Learning a second language can be tough in a homeschool situation. Some language software programs are very expensive and not always that engaging (sorry Rosetta Stone). A very popular option is Duolingo, and we love it at our house. It’s a free website or app, and can be used to really learn a language. So here is my review of Duolingo as a homeschool language tool.
Things I Liked:
The first big plus for Duolingo is that it’s free. We’re on a tight budget around here and free options are always a bonus.
I also liked the interface. While it doesn’t really operate as a game, it is still engaging. It reads you phrases or words and you need to translate. Sometimes you choose words and sometimes you type them in. It also changes the translation to English or from English, so there is some variation.
You can earn levels, experience points and even currency (known adorably and lingots) to buy features.
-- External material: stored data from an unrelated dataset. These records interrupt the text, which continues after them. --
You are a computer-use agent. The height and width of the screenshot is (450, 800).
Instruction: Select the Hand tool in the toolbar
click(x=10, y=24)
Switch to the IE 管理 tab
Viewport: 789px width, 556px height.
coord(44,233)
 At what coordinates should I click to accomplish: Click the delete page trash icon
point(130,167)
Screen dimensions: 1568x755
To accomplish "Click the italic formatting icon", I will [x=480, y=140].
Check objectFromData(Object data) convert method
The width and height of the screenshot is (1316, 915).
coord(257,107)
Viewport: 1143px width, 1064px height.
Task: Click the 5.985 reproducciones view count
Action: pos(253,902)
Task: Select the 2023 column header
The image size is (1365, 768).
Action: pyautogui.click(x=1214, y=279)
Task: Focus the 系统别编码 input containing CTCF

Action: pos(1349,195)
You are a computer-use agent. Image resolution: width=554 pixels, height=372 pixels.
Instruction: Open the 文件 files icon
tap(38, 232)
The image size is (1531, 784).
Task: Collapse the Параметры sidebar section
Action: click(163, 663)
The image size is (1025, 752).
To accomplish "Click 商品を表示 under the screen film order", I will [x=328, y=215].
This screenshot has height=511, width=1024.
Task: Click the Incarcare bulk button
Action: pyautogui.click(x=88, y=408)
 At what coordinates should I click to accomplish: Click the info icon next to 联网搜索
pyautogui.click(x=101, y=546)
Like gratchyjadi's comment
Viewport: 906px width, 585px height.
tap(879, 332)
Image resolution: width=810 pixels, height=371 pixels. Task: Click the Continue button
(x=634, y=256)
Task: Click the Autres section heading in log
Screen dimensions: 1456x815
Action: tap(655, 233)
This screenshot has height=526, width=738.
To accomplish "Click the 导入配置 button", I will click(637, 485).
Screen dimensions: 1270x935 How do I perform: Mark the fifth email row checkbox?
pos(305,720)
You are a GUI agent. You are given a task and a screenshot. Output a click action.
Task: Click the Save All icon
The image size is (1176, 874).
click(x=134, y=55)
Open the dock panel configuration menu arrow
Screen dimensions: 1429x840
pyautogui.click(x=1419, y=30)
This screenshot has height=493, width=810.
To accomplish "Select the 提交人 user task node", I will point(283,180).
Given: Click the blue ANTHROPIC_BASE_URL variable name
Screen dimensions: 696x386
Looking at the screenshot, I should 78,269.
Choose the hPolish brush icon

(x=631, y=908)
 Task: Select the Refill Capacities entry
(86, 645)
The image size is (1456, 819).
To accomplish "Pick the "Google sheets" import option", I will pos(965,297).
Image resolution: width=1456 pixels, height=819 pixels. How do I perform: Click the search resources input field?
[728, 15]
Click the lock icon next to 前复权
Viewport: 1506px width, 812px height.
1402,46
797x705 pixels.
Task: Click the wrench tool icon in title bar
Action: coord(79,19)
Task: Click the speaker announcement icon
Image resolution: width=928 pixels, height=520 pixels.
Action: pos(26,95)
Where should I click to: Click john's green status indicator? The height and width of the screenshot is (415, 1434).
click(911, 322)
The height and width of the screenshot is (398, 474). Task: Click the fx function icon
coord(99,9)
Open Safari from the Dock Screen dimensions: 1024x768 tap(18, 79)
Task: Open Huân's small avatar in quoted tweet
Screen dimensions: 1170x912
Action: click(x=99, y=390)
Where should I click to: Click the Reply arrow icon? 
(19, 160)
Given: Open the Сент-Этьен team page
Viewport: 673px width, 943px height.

This is a very minor part of the program but still gives it some flavor and motivation to play.
You can also set daily time goals, which makes it easy and straight-forward to establish a lesson timeframe. We have ours set for 20 minutes. So she works on her French for 20 minutes without either of us having to watch the clock. The app lets her know when she’s reached the goal.
Another plus is that you can use Duolingo for a pretty big range of languages. We generally do French here (we are Canadian, after all), but it’s a nice option to switch to Spanish, German, Italian, Swedish or even Russian for a change or to do some comparison to see how languages can be similar.
Things I Didn’t:
Actually, there weren’t too many problems with Duolingo. Only a few minor details that I didn’t like about it.
Sometimes the voice recordings aren’t that clear, making it hard to understand the proper pronunciation. You do still read the words on the screen so you can manage the translations even if you can’t pick out the pronunciation perfectly.
I probably would have preferred a little more fun to it, like small mini games or timed quizzes. But the straight translation format isn’t bad.
I asked my daughter (she’s 11, btw) and she reported that there wasn’t anything about the app that she disliked at all.
Duolingo is a big hit and we’ll likely continue to use it as our language studies continue. I don’t think it’s going to be enough once we get into more sophisticated levels of language, but it’s a perfect fit for us right now.
Oh, my review is based on the Android version of the app. Some details may differ with other platforms or their website-based format. Their website is duolingo.com and you can get the app at the Google Playstore.